De nombreuses études ont montré l’impact bénéfique de l’exercice sur le mental et sur l’humeur, cette équipe de neuroscientifiques du National Center of Competence in Research Synapsy (Swiss National Science Foundation) décrypte les mécanismes sous-jacents aux « prouesses » antidépressives du lactate, une molécule produite par le corps pendant l'exercice. Ces travaux publiés dans la revue Mood Disorders motivent à pratiquer et ouvrent également de nouvelles possibilités de traitement.
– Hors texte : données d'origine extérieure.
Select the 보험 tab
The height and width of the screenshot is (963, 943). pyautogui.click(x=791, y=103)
La dépression, qui touche plus de 260 millions de personnes dans le monde, est l’une des principales causes d'invalidité et de perte de productivité dans le monde. Cet effet antidépresseur du lactate, une molécule naturellement produite par l’exercice, démontré ici chez l’animal, pourrait permettre de mieux traiter la maladie, par des programmes d’exercice sûrement, mais aussi en utilisant une molécule aux propriétés antioxydantes dérivée du métabolisme du lactate, le NAHD, la forme active du nicotinamide (ou vitamine B3), d’ailleurs déjà documentée pour son effet antidépresseur. Le lactate est également connu pour le rôle central qu'il joue dans la nutrition des neurones à l'intérieur du cerveau, et pour ses propriétés antioxydantes.
Ces avantages sont précieux alors que, comme le relève l’auteur principal, Jean-Luc Martin, chercheur au Centre de neurosciences psychiatriques (CNP), « environ 30% des personnes souffrant de dépression ne répondent pas aux antidépresseurs ». Ainsi,
comprendre les mécanismes biologiques associés à l'activité physique pourrait permettre de mieux traiter la dépression.
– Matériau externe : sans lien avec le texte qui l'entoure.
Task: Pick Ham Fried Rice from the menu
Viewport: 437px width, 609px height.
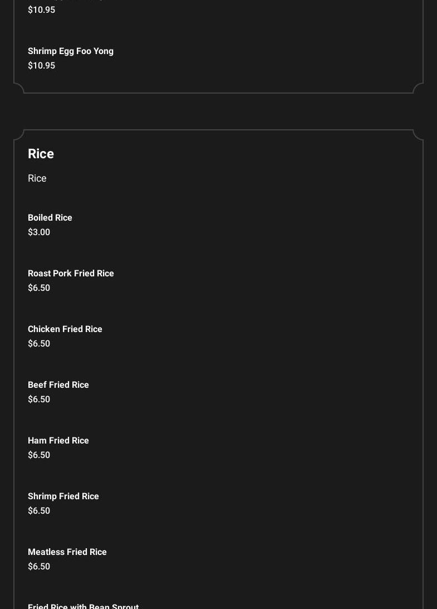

Exercice et lactate vs anhédonie : déjà, via de précédentes recherches, l’équipe s’était intéressée au lactate pour tenter d'expliquer les bienfaits du sport. Administré à des souris à des doses comparables à celles produites lors de l’activité physique, le lactate confirme ici son activité antidépressive : le lactate diminue l'anhédonie, l'un des principaux symptômes de la dépression, qui consiste en une perte d'intérêt ou de plaisir pour toutes les activités qui, avant la dépression, étaient considérées comme agréables.
Exercice et lactate pro neurogenèse : les scientifiques montrent, toujours chez la souris que
le lactate favorise la neurogenèse dans l'hippocampe,
une zone du cerveau impliquée dans la mémoire mais aussi dans la dépression. Or la neurogenèse -comme son nom l’indique- permet de remplacer les neurones, un processus qui apparaît altéré chez les patients dépressifs et dont le dysfonctionnement entraîne chez certains d’entre eux, une réduction du volume de l'hippocampe. 2ème avantage du lactate donc, il restaure la neurogenèse et donc réduit le comportement dépressif chez la souris. À l'inverse, lorsque les chercheurs bloquent la neurogenèse, le lactate perd son effet antidépresseur, ce qui suggère que les effets antidépresseur et neurorégénératif sont intimement liés.
Mais comment le lactate relance la neurogenèse ? Les scientifiques ont étudié son métabolisme : le lactate est en grande partie dérivé de la dégradation du glucose des aliments, puis est oxydé en pyruvate. Lors de la conversion du lactate en pyruvate, les cellules produisent cette molécule au pouvoir antioxydant, connue sous le nom de NADH (forme active du nicotinamide ou vitamine B3). Les propriétés antioxydantes du NADH protègent la neurogenèse lors d'un épisode dépressif, ce qui permet d’éviter la dépression majeure.
Ce mécanisme contribue ainsi à expliquer un des liens au moins, inverse, entre le sport et la dépression, et suggère des cibles possibles pour de futurs traitements : faire du sport ou relancer la neurogenèse par une molécule antioxydante NADH like.